Enter Sally Rooney. A self-described “Marxist”, the Irish author has regularly been platformed in the Irish press as the country’s preeminent literary darling, lending her pontifications on life and society a cultural value within official Ireland.
Rooney — to her credit — has little fear of controversy, having found herself in the culture war crosshairs for her opinion on the Israel-Palestine conflict. This has likely been to the detriment of her artistic career. If nothing else, she deserves credit for having the courage to back her convictions.
Convincing arguments for such beliefs, however, seem harder for the author to come by.
Writing in the Irish Times over the weekend, Rooney opines that the current spike in oil prices is the consequence of the current “market system”, and that the only option the world has now to fix it is to start rationing.
“The idea of fuel rationing may sound drastic, but in reality, fuel is already rationed. All goods are. At present, they are just rationed according to price,” she wrote.
She added that the reduction of oil on the global market meant that “structural changes to everyday life” were now needed, arguing that the world “cannot increase the amount of oil and gas available now”.
Such a structural change, according to Rooney, would represent a blanket 25 per cent reduction in oil use across the developed world. This could be enforced through an “international buyers’ club” which could use consumer market dominance to force down prices, with the novelist suggesting the EU, China and India would all ideally be members.
All of these claims have gaping flaws.
First, we can increase the amount of oil circulating globally, with several EU nations having significant untapped resources that would help insulate the bloc from international instability. But these have been left fallow thanks to hardline climate radicals forcing them legally to stay in the ground.
Not only has Rooney failed to challenge the poor decision-making of these people, she has in the past openly celebrated their efforts.
Then there is the idea that forcing down the price of oil via some global organisation will reduce costs for the consumer. In reality, without the presence of a major enforcing state such as the USA, it would likely just serve to further restrict supply.
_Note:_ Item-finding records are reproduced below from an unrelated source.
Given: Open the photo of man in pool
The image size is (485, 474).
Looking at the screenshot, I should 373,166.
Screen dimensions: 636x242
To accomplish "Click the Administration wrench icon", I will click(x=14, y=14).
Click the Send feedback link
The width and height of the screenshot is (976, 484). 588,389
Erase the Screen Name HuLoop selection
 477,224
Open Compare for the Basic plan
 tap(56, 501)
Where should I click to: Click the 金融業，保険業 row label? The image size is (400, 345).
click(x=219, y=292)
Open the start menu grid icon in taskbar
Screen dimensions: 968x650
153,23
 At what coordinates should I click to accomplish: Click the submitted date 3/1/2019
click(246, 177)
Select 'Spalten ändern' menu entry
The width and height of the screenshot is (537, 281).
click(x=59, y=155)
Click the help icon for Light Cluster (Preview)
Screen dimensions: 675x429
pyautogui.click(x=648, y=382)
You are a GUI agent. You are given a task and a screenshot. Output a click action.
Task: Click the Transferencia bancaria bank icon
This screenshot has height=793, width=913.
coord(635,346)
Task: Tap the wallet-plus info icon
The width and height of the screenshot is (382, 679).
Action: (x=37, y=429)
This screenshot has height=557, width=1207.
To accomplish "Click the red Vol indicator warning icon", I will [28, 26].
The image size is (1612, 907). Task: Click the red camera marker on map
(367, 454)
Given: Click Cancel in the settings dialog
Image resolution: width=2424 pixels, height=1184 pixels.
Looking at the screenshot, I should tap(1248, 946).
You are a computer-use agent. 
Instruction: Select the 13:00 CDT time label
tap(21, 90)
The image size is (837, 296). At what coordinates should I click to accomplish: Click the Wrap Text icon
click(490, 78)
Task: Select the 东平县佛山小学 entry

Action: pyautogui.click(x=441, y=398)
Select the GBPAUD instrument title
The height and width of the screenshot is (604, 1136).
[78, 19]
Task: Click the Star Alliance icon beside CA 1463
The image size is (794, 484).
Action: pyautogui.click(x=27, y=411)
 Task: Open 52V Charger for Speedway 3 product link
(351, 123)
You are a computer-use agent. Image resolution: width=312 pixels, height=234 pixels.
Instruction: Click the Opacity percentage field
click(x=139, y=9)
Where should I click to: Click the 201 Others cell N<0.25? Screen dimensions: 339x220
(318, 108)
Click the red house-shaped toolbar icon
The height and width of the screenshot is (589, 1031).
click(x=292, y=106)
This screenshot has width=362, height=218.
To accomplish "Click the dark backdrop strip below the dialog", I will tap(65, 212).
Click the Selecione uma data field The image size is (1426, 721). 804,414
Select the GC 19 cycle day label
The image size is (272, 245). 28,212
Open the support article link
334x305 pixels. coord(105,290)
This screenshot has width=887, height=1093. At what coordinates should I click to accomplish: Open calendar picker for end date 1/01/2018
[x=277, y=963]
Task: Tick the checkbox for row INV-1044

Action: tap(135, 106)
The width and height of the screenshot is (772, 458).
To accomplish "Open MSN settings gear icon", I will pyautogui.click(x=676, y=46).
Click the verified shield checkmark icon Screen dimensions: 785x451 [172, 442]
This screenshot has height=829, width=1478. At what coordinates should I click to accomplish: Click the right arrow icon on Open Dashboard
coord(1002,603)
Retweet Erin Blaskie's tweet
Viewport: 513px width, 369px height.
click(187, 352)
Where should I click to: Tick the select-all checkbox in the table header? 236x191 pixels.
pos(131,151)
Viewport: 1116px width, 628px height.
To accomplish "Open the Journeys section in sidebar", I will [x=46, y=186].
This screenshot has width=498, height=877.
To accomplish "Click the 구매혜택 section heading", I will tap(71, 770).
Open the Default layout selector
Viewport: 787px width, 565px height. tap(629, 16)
This is because low energy as a whole induces demand, with non-member states likely to snap up oil formerly destined for Europe and China at low prices, using the glut in availability to fuel new industry.
But the greatest issue with Rooney’s article is that it lacks substance, with almost none of her positions being stated without justification. Her claim that oil and gas supplies cannot be bolstered is left uncited, while her push for a buyers club is given just an offhand credit to two left-leaning economists.
In short, she treats her solution as not merely correct, but completely obvious to anyone reading it. It almost goes without saying that a global system of oil rationing and demand destruction is the plain, mainstream, and clearly reasonable solution to our current predicament.
This is a problem in and of itself. One should never assume one’s conclusions are obvious — even when they arguably are. But a greater issue in my view is that the Irish Times looked at her piece and decided it was fit to publish without further revision. The newspaper is entitled to publish whatever it likes, but releasing an article that lacks the core argumentation that their readers would benefit from can only be considered a massive oversight.
The problem is not Rooney’s argument. It is her lack of it, and how the people at Ireland’s paper of record seemed not to notice its absence.
Instances like this show how out of touch Official Ireland is out of touch with reality. Treating Rooney’s radical argument as something that should almost go without saying betrays a significant lack of understanding regarding where the views of the general public are at the current time, especially in the wake of the recent fuel protests. This is only compounded by Fintan O’Toole’s recent screed decrying those who would dare protest the government as the “dictatorship of the breakfast roll-atariat”.
The Irish Times serves as one of the main news content producers in Ireland. Its lurch from reality to unquestioningly believing in the myths and fables spun by the socialist darlings of the art world will naturally bleed into their reporting, reducing its quality and reliability.
In short, it will damage trust in both the Irish Times, and in Irish media as a whole.
I’m sure, somehow, this will be the far-right’s fault.